The Clash was the only legitimate bridge between 70s rock and 80s rock providing a glimmer of hope for transition-frightened rock fans, myself included. When music crossed over into the uncharted lands of the 80s, many bands from the latter half of the 70s championed the period leading up to 1985, after which the landscape changed dramatically, a perspective better left for another time. However, The Clash entered into hallowed ground with the issuance of London Calling. Regarded as important, London Calling still carries the essence of the age within its tracks.
This issue of London Calling is referred to as the 25th Anniversary Legacy Edition (what?! 25 years?!) because of the age of the landmark album and the 25-year riddle of the band's lost "Vanilla Tapes". The Vanilla Tapes is a collection of rough recordings of what would eventually become London Calling. However, due to a mishap regarding the tapes and their loss in a subway train by a tired roadie, the expected to be delivered tapes were seemingly forever lost. As luck would have it Mick Jones found a copy of the master tapes in a box during a recent move. Their resurfacing brings to the world a close look at the embryonic stages of what would become London Calling as well as the bonus of four completely unknown Clash songs.
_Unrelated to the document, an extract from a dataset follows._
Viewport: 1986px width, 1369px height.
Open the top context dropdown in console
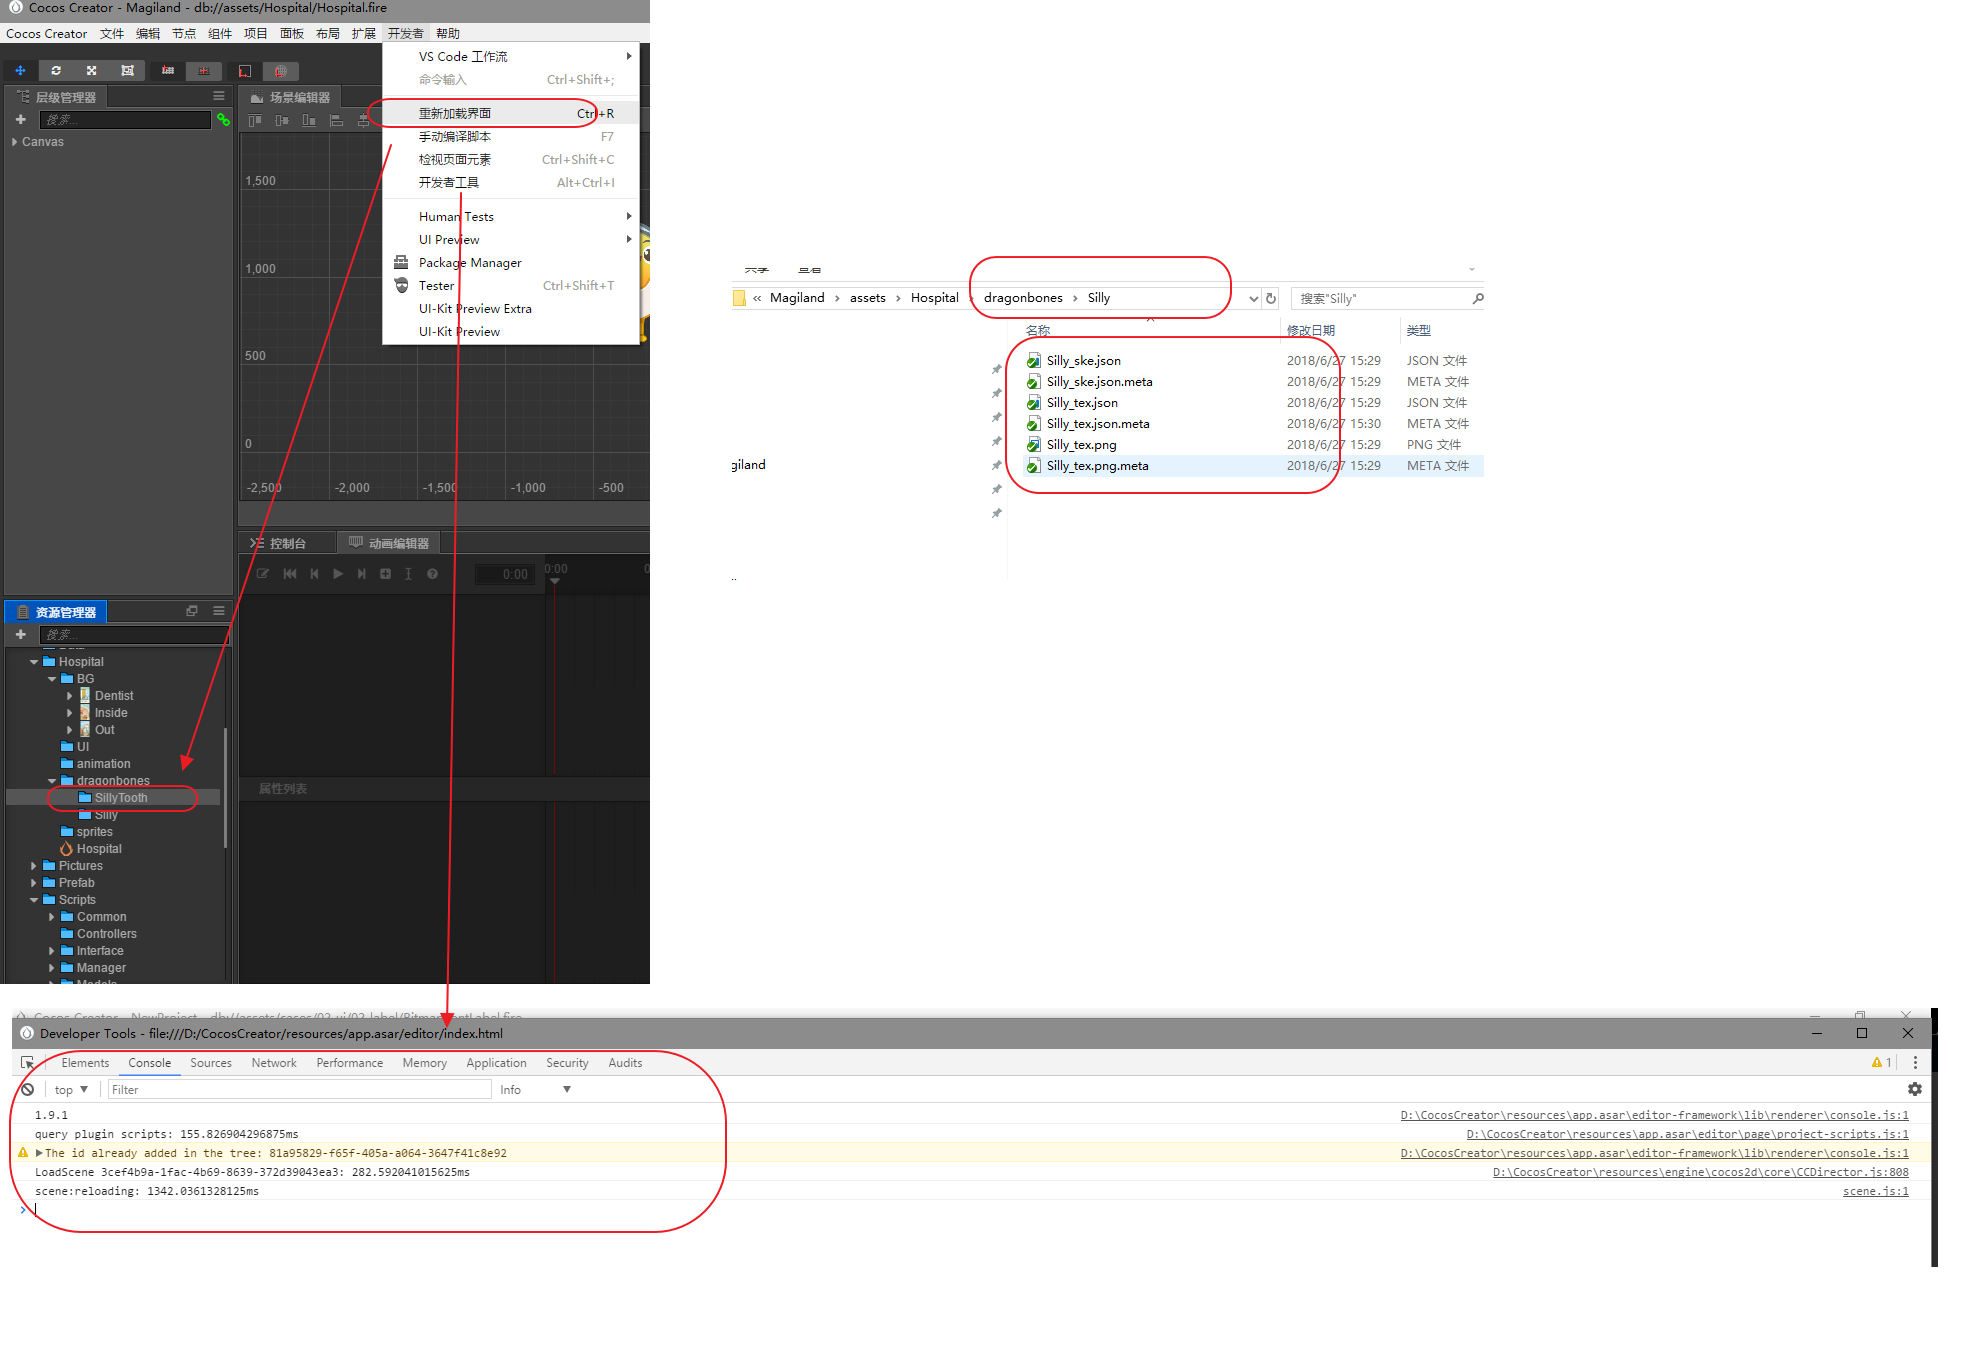[x=72, y=1090]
The 21-track 2nd disc is labelled the "Vanilla Tapes", a reference to the location - Vanilla Studios. They were cut during May and June of 1979, weeks before the official sessions with the album's producer, Guy Stevens. The collection is a set of demos and rehearsal versions of the familiar songs of London Calling , one a cover of a Bob Dylan's "The Man in Me" and another the instrumental workings of what would become "The Right Profile" in "Up-toon." The songs are rough and many of them very basic. "London Calling" is slowed with the lyrics being sung less intensely than they are on the album version. But you'll love what is on these tapes. They reveal a process and that's what is beautiful about these editions. I want more of them. I'd be happy to repurchase my collection if I got peeks into their making such as this set offers.
This re-approach of London Calling yields a spectacular set that includes not only the original album and the Vanilla Tapes but also a 3rd disc, a DVD that contains The Testament, a 45-minute documentary on the making of London Calling that includes studio and live footage, 16 minutes of B/W studio footage filmed during the making of the album, a "London Calling" video clip, a "Train in Vain" video clip, and a "Clampdown" video clip. (Note: this DVD was unavailable for review due to final touches still being made.)
This 2004 re-issue of London Calling contains the exact same remastered material (which sounds great) as previously issued on January of 2000. But that is not the scope of this release. This special edition release is a great combined collector's set bringing together the legendary components mentioned above intended to provide lovers of The Clash with a complete and historical look at the sessions. The Legacy Edition gives a gander at the skeletal makeup of the sessions, the finished product and video documentation. You can consider this release a gift from Clash-mates, Mick Jones and Paul Simonon, who hand-picked the tunes from the Vanilla Tapes for inclusion into this set. It's all fitted together in a lavish multi-panel fold out digipak with a mylar slipcase.
There's not much that can still send a shiver down my spine after so many years. London Calling can still do that. And it does a righteous job of it.
Commemorative? Hell no! It's bloody essential.